About this exercise.
Your task is to repeat exactly the lines below between the line holding "Click the bold 'How it works' heading" and the line holding "Given: Click the browser forward arrow", inclusive, and only those.

Exercise data.
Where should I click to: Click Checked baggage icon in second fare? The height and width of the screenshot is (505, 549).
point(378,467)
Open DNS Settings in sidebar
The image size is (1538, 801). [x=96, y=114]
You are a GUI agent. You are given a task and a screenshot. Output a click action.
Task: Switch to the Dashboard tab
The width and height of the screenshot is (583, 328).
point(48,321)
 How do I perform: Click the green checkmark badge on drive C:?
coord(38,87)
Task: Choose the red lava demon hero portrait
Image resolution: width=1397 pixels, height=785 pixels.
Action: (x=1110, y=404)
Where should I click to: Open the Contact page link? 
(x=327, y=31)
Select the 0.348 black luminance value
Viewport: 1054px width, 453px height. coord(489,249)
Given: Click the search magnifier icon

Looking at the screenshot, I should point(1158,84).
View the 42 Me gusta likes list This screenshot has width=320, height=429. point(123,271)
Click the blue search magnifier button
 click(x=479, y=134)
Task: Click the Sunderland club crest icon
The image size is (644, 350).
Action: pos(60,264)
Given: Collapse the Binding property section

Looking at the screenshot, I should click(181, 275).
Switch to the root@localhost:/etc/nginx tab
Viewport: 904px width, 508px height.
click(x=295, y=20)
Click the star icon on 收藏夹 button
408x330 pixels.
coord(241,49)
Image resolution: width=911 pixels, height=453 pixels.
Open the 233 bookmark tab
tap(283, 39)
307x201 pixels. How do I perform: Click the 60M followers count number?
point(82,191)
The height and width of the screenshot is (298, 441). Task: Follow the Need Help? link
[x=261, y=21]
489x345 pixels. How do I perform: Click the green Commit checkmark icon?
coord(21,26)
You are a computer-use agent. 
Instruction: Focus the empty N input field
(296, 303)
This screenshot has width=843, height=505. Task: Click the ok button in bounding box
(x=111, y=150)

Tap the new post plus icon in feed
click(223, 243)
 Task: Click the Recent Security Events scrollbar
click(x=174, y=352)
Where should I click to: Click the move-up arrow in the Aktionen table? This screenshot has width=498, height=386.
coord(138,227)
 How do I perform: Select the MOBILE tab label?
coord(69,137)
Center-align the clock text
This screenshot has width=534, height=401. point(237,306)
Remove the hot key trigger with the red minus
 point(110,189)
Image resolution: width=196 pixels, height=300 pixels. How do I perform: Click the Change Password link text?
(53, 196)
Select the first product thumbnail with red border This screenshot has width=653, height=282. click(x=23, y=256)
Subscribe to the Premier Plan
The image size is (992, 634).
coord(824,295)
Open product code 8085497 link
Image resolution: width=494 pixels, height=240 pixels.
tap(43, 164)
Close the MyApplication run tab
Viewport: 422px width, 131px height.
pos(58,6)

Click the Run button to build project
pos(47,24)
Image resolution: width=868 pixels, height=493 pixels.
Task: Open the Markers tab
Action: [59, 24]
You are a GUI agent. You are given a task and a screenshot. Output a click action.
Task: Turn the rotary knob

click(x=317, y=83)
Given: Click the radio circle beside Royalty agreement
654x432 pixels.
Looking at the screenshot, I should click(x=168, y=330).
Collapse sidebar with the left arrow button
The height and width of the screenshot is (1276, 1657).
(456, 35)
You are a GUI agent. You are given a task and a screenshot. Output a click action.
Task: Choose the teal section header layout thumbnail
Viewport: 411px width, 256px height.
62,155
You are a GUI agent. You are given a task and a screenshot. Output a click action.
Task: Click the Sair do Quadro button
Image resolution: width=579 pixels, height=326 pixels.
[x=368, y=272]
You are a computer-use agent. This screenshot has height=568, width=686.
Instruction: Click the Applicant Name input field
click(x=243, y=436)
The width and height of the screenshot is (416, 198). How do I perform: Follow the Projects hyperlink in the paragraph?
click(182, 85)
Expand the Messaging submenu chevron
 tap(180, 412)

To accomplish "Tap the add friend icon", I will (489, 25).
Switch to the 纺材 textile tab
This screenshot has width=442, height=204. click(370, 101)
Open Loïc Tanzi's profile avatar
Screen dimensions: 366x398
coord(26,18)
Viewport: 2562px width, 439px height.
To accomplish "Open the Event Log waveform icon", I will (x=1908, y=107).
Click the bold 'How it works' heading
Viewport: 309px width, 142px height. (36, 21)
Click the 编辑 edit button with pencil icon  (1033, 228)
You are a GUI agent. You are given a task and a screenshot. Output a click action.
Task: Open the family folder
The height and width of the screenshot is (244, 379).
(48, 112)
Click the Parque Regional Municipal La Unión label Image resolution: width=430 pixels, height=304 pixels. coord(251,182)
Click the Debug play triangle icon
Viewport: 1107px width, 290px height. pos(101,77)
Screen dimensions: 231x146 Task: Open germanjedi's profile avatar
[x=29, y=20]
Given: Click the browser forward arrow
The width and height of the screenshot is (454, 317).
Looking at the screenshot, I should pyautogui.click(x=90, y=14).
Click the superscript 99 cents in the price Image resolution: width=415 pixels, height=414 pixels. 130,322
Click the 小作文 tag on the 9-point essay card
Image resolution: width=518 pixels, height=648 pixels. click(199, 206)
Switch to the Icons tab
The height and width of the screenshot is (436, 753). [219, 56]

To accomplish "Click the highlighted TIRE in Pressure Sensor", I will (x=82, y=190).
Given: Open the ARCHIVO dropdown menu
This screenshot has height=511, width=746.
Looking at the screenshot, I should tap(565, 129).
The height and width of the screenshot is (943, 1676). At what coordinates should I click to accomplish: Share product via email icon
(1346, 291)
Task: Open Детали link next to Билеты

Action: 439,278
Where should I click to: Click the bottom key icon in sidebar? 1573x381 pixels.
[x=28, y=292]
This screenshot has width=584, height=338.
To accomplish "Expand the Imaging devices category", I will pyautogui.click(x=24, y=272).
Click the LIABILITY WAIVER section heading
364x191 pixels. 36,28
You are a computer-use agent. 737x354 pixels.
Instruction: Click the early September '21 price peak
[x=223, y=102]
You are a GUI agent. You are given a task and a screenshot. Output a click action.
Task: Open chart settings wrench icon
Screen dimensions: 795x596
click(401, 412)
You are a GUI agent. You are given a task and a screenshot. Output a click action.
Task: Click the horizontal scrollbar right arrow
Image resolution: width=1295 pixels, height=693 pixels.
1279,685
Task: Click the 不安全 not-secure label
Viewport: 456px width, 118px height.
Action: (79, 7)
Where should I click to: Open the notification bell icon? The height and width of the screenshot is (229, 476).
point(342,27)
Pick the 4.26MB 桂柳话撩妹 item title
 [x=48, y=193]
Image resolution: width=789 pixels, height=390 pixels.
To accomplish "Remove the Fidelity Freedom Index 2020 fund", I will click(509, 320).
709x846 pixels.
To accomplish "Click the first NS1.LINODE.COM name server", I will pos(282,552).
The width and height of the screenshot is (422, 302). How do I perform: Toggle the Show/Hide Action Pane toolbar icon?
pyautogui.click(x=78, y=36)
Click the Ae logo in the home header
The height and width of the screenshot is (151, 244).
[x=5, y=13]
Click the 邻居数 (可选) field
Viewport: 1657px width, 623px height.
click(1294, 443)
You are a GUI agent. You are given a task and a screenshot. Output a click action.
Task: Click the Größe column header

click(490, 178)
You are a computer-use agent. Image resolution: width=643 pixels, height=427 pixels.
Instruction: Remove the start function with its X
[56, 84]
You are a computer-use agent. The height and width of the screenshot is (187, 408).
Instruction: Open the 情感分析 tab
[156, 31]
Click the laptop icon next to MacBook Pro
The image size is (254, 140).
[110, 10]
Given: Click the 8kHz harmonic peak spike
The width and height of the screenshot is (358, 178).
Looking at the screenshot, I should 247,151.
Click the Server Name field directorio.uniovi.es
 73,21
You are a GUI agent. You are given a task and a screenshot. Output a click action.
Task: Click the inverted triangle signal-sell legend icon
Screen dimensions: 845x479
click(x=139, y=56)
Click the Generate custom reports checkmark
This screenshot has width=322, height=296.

Result of the exercise.
Click the bold 'How it works' heading
Viewport: 309px width, 142px height. (36, 21)
Click the 编辑 edit button with pencil icon  (1033, 228)
You are a GUI agent. You are given a task and a screenshot. Output a click action.
Task: Open the family folder
The height and width of the screenshot is (244, 379).
(48, 112)
Click the Parque Regional Municipal La Unión label Image resolution: width=430 pixels, height=304 pixels. coord(251,182)
Click the Debug play triangle icon
Viewport: 1107px width, 290px height. pos(101,77)
Screen dimensions: 231x146 Task: Open germanjedi's profile avatar
[x=29, y=20]
Given: Click the browser forward arrow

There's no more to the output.